I’ve been reading about it for some time now on TenForums.com, but I finally decided to visit the MS TechBench site over the weekend.
For those who don’t want to use the MS Media Creation Tool (and I’ll explain some reasons why later in this post), this online resource provides download access to the following x86 and x64 versions of Windows 10:
+ Windows 10
+ Windows 10 KN (Korea, no Media Player, Music, Video, Voice Recorder or Skype)
+ Windows 10 N (Europe, ditto above)
+ Windows 10 Single Language
There’s also a set of documentation to explain how the environment works, as well as the ISO files for the various Windows 10 versions one might wish to grab. Alas, once you’ve chosen a particular version from some particular PC, that’s the only version you’ll be able to see as long as the cookie for the TechBench page remains present.
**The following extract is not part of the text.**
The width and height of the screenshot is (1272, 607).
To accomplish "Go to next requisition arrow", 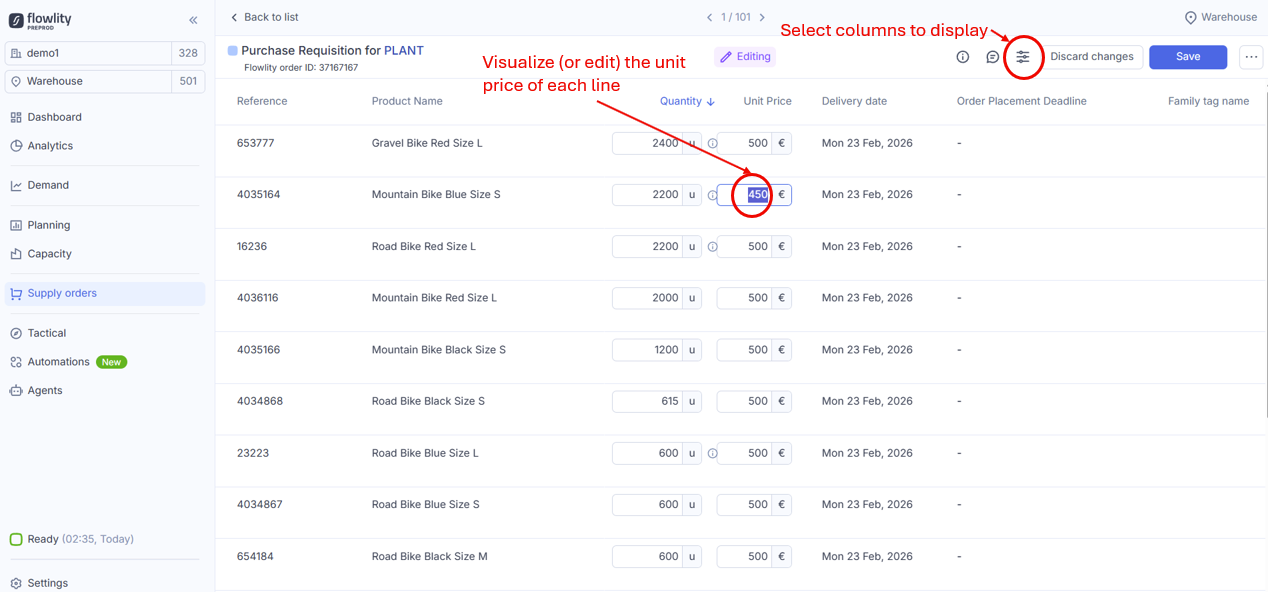I will coord(762,17).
I was able to work through the options and selections by logging in from different browsers and PCs, but you’ll want to be aware of this restriction.
Why Might Somebody Want a Windows 10 ISO?
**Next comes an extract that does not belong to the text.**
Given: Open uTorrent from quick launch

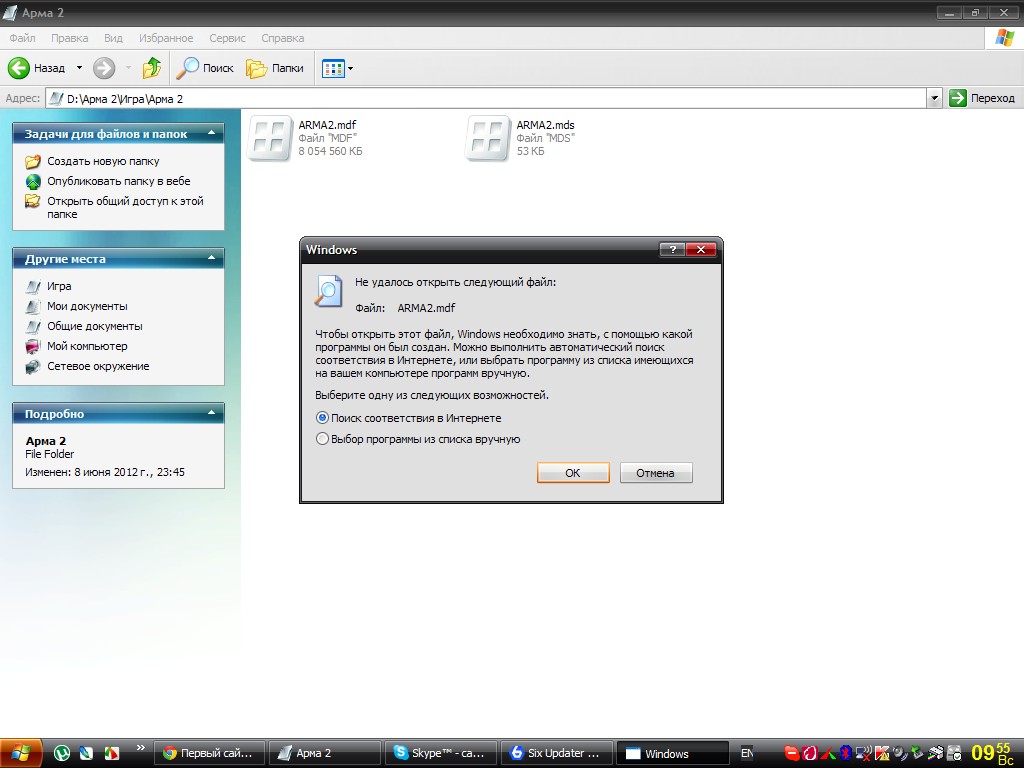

There are several reasons for this, including wanting to be able to access the .wim file that the ISO includes (I spoke to a Windows-head over the weekend who maintains a current .wim by using DISM to add packages to that image for each new Windows update, to make sure he can always patch his running image using the /restorehealth option in DISM and that patched image for the /sources parameter), the ability to use Rufus or some other third-party tool to create a bootable installer USB flash drive, or the desire to customize the image to be installed before actually performing the installation (many tools are available to operate on .wim files, including DISM; I can’t find any other than DISM that offer even minimal abilities to do likewise to .esd files).
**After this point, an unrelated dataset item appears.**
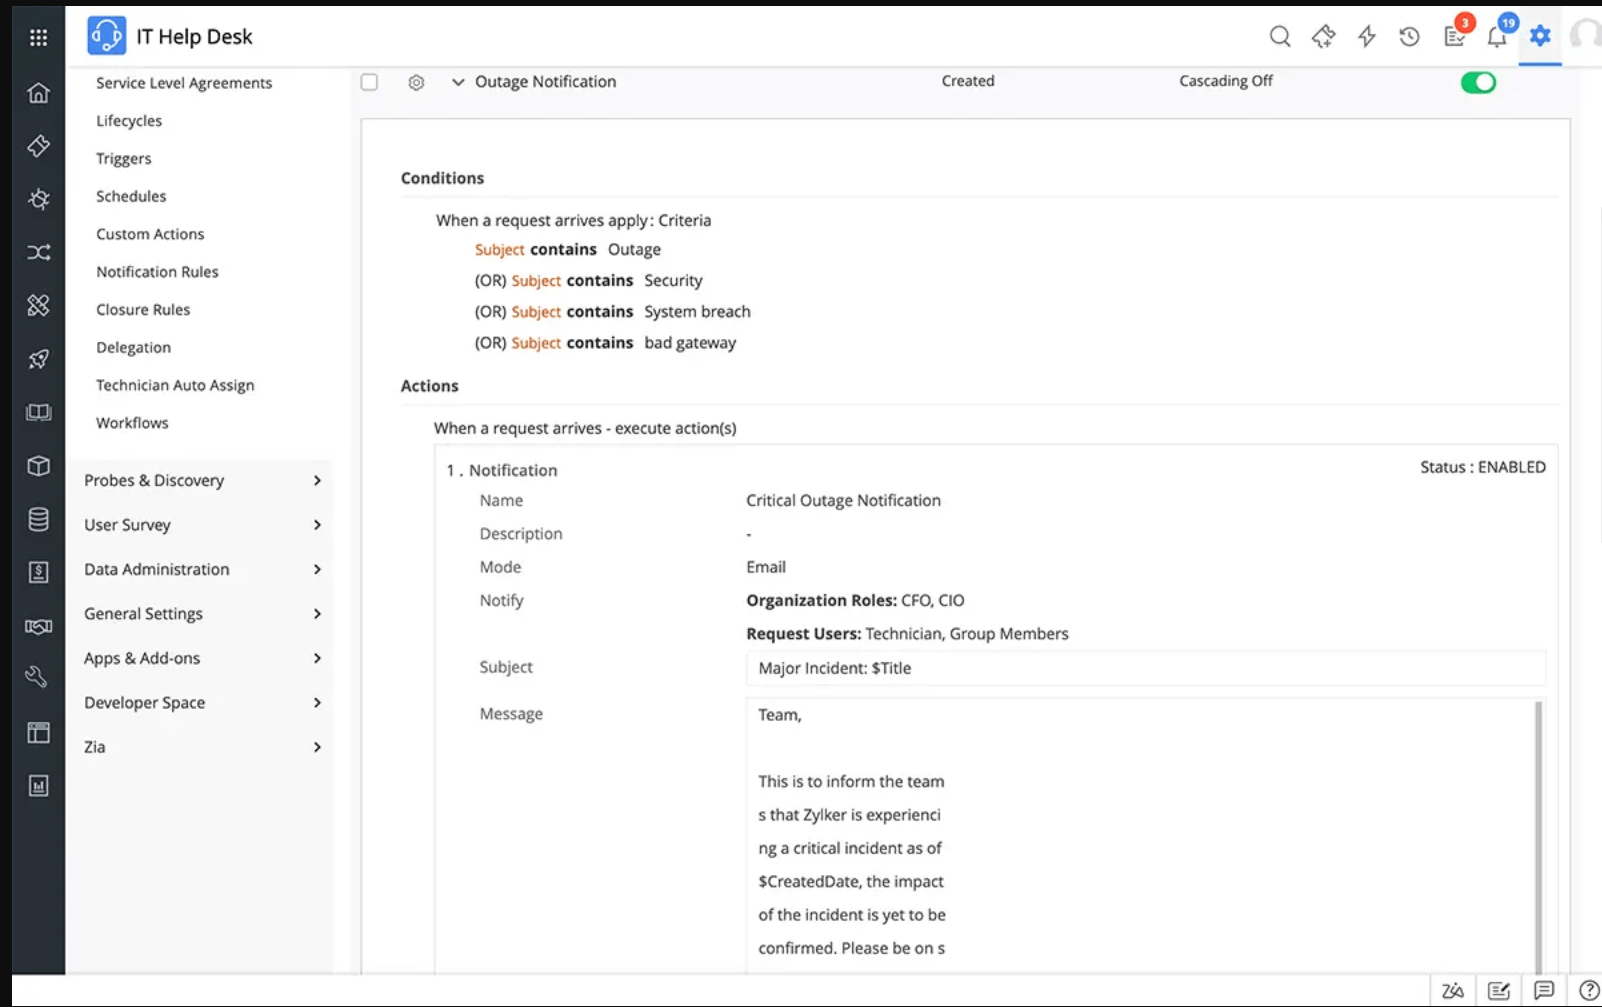Click Technician Auto Assign link
Image resolution: width=1602 pixels, height=1007 pixels.
click(x=175, y=385)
So, if you need a windows image file (.wim) for Windows 10, TechBench is the place to go to get one (though you can also get them at MSDN if you’ve got a subscription with download rights to that file repository). One more thing: if you’d like to convert an .esd file to a .wim file (or vice-versa), the free Wim Converter utility from Winreducer.net is up to the task. Lots of ways to get around this .esd-vs-.wim situation, as it turns out…
[Note added 8/19/2016: TechBench has been closed down since just before the Anniversary Update came out on August 2. These days, the place to grab a current Windows 10 ISO file is from the Download Windows 10 Disc Image (ISO File) page in the Microsoft Software Download pages. I’m not sure why this has changed, but it looks like TechBench is no longer around.]